**EXERCISE DIRECTIONS**
Please copy out, unchanged, the lines of the rows below starting at the line containing "Click the latest backup timestamp text" and ending at the line containing "pos(1346,825)", with both of those lines included.

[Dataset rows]
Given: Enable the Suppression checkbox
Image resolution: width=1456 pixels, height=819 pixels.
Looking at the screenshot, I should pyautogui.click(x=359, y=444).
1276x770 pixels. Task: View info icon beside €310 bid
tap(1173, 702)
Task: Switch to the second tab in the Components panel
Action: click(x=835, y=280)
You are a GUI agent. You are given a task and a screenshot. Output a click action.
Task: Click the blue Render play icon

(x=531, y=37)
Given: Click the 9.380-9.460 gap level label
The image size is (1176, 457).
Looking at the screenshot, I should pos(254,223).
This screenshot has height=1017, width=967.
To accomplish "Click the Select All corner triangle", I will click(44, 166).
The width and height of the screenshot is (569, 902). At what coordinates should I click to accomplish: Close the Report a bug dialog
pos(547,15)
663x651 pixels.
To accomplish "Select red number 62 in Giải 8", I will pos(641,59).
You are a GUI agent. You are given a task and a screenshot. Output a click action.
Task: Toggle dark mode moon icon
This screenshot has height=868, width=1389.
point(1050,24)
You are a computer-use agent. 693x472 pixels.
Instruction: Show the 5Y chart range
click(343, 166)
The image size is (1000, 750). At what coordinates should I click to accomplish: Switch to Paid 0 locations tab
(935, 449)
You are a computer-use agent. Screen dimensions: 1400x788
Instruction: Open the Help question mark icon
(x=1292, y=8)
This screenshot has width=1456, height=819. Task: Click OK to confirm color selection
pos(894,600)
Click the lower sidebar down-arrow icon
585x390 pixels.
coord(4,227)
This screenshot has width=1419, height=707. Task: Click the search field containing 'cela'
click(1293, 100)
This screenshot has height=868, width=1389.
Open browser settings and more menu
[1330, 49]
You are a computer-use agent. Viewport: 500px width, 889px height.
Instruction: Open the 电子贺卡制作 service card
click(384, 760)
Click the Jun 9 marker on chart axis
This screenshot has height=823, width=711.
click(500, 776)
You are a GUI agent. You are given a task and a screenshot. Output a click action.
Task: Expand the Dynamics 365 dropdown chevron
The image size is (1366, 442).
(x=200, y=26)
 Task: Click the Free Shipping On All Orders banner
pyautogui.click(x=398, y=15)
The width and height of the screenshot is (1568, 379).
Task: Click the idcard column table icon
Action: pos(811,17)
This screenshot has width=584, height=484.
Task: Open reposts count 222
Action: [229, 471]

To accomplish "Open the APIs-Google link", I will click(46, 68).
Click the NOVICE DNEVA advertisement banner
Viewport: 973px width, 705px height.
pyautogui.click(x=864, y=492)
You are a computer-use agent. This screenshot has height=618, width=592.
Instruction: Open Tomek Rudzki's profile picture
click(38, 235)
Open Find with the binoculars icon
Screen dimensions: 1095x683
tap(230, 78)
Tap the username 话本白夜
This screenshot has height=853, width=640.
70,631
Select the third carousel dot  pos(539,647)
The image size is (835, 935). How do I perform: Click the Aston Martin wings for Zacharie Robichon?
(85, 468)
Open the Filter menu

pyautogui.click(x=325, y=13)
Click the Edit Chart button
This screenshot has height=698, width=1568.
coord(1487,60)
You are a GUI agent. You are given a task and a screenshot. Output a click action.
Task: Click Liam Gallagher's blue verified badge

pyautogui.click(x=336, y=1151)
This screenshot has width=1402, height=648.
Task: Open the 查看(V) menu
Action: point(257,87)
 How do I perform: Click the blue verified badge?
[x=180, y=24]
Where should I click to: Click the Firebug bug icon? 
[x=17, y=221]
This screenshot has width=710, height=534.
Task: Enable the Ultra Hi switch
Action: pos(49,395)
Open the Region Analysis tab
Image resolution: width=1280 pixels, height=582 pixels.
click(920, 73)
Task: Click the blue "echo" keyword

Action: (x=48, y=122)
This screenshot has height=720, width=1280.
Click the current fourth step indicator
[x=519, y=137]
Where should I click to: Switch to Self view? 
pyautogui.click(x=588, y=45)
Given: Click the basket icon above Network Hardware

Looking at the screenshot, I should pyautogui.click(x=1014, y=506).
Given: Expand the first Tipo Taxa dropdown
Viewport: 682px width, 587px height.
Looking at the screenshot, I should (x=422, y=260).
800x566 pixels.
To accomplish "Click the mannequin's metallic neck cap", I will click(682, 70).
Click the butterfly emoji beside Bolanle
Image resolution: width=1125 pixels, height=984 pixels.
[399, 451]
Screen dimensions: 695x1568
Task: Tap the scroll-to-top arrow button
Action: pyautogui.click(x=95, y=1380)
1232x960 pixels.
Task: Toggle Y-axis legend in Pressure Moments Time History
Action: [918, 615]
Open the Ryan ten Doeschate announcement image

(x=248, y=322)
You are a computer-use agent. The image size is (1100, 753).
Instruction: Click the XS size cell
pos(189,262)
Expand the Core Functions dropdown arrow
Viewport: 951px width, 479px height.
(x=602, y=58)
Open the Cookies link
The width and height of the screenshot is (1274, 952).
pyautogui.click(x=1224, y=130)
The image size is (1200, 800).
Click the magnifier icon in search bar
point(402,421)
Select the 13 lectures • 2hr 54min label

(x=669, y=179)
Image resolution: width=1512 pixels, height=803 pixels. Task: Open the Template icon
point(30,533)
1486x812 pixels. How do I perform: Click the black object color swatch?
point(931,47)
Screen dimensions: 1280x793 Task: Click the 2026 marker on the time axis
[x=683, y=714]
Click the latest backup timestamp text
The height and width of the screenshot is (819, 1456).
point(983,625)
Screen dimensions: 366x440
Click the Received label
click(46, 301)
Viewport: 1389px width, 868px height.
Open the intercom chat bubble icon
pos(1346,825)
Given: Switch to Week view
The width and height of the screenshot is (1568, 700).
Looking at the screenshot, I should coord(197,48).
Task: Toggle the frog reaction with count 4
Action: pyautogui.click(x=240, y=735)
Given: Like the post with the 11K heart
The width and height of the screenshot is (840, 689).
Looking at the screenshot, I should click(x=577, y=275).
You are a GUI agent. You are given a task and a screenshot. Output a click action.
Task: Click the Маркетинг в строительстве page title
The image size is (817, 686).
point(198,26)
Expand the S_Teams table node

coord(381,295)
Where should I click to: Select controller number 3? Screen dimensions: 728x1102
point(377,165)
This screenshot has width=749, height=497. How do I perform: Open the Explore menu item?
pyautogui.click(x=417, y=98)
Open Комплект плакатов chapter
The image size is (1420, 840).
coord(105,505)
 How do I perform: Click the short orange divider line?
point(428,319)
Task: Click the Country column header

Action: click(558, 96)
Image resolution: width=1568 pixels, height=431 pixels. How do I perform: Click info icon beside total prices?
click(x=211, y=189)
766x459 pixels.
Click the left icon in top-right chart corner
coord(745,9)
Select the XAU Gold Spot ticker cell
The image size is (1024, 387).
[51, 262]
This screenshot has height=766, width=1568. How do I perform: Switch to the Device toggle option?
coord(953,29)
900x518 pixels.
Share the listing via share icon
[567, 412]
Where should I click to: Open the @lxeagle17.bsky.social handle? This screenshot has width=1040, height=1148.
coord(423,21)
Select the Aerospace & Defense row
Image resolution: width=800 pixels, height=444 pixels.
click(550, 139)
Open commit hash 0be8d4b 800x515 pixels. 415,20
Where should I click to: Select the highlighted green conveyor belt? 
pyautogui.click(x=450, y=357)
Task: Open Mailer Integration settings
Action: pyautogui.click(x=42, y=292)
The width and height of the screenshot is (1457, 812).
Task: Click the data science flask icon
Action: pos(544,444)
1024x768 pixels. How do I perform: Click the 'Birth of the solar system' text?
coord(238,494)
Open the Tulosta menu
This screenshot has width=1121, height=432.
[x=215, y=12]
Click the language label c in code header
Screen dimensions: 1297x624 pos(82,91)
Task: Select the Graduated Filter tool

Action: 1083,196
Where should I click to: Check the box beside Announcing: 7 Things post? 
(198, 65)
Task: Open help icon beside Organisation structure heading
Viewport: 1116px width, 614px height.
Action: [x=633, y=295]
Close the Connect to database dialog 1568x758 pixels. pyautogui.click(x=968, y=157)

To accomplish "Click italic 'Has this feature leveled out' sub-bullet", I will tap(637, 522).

**ANSWER TO THE EXERCISE**
Click the latest backup timestamp text
The height and width of the screenshot is (819, 1456).
point(983,625)
Screen dimensions: 366x440
Click the Received label
click(46, 301)
Viewport: 1389px width, 868px height.
Open the intercom chat bubble icon
pos(1346,825)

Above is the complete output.